# УСЛОВИЕ ЗАДАНИЯ
Выведите без изменений фрагмент текста о Картафиле от слов «В ходе последующего» до слов «перед газовой камерой.» включительно.

Но нищему старику, незваному гостю Агриппы, эти тонкости ни к чему. Он пришел не ради того, чтобы удовлетворить свою любознательность, он смертельно устал от своего бессмертия, его интересует одно: сколько ему еще осталось скитаться? Пятнадцать веков тому назад в Иерусалиме человек, выдававший себя за Божьего сына, ложный Мессия, которого Картафил прогнал от своего крыльца, сказал ему: «Я уйду, но и ты будешь ходить до тех пор, покуда Я не вернусь».

Действие рассказа, по-видимому, происходит в год смерти Агриппы Неттесгеймского. По расчетам Агриппы, Второе пришествие должно состояться через четыреста лет. Агриппа скончался не то в Кёльне, не то в Гренобле в 1535 г. То есть явление Христа примерно совпадет с датой совещания на вилле в Ванзее, когда будет постановлено окончательное решение еврейского вопроса.

В ходе последующего опыта будущее становится для Картафила реальностью, к великому смущению экспериментатора, который охотно допустил бы, что старец попросту рехнулся. Ибо «легче предположить помрачение ума в любом из нас, нежели допустить безумие мира». То, о чем сбивчиво и невнятно рассказывает потрясенный гость, когда волшебный кристалл гаснет, – то, что он там увидел, – оказалось неожиданностью не только для него, но и для футуролога-чародея: да, Иисус вернулся, но вернулся, чтобы стать в очередь перед газовой камерой.

# ДАННЫЕ ЛИСТИНГА
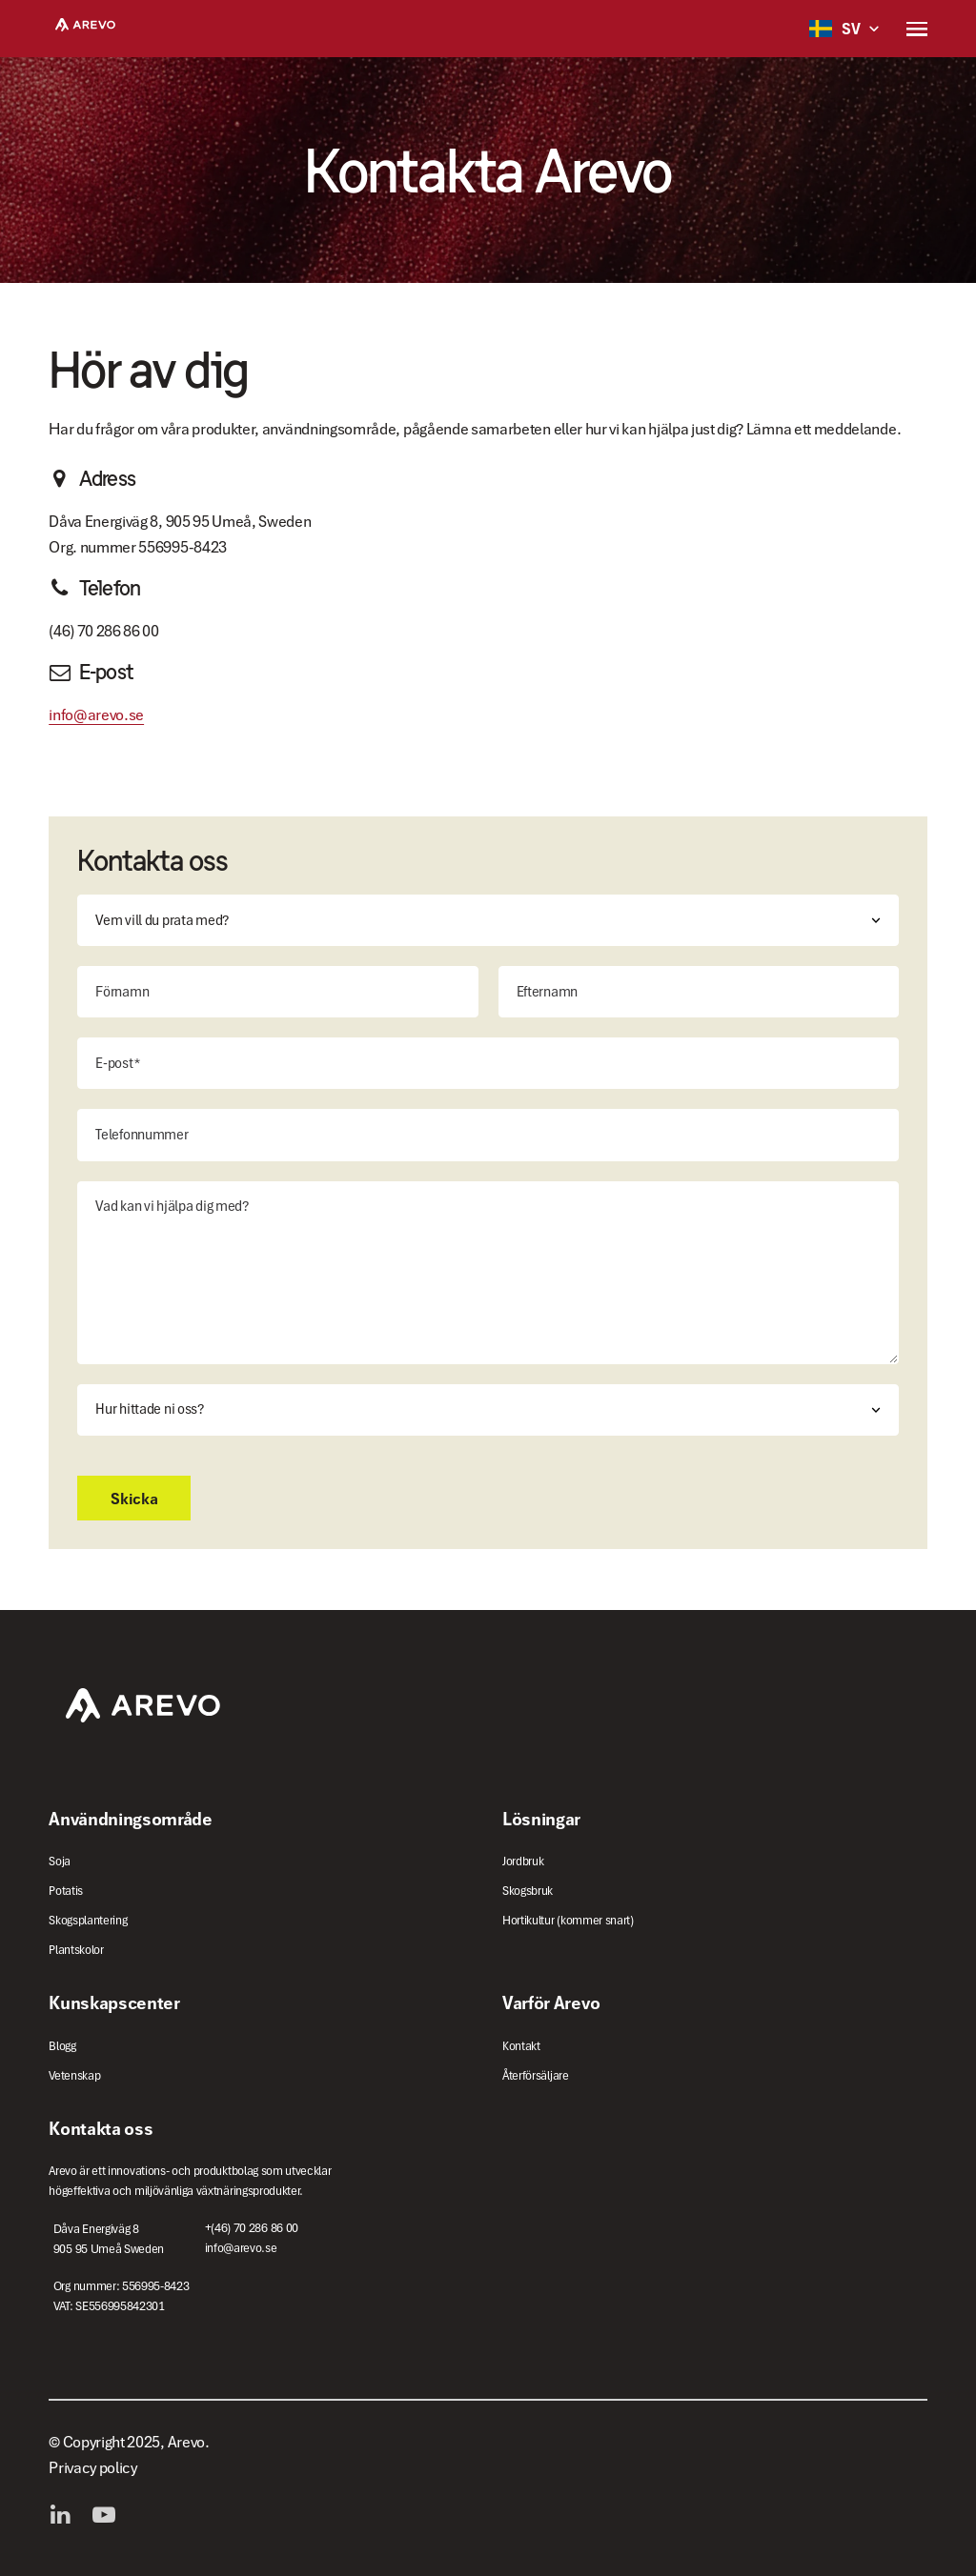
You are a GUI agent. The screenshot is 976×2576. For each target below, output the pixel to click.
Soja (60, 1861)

# РЕШЕНИЕ
В ходе последующего опыта будущее становится для Картафила реальностью, к великому смущению экспериментатора, который охотно допустил бы, что старец попросту рехнулся. Ибо «легче предположить помрачение ума в любом из нас, нежели допустить безумие мира». То, о чем сбивчиво и невнятно рассказывает потрясенный гость, когда волшебный кристалл гаснет, – то, что он там увидел, – оказалось неожиданностью не только для него, но и для футуролога-чародея: да, Иисус вернулся, но вернулся, чтобы стать в очередь перед газовой камерой.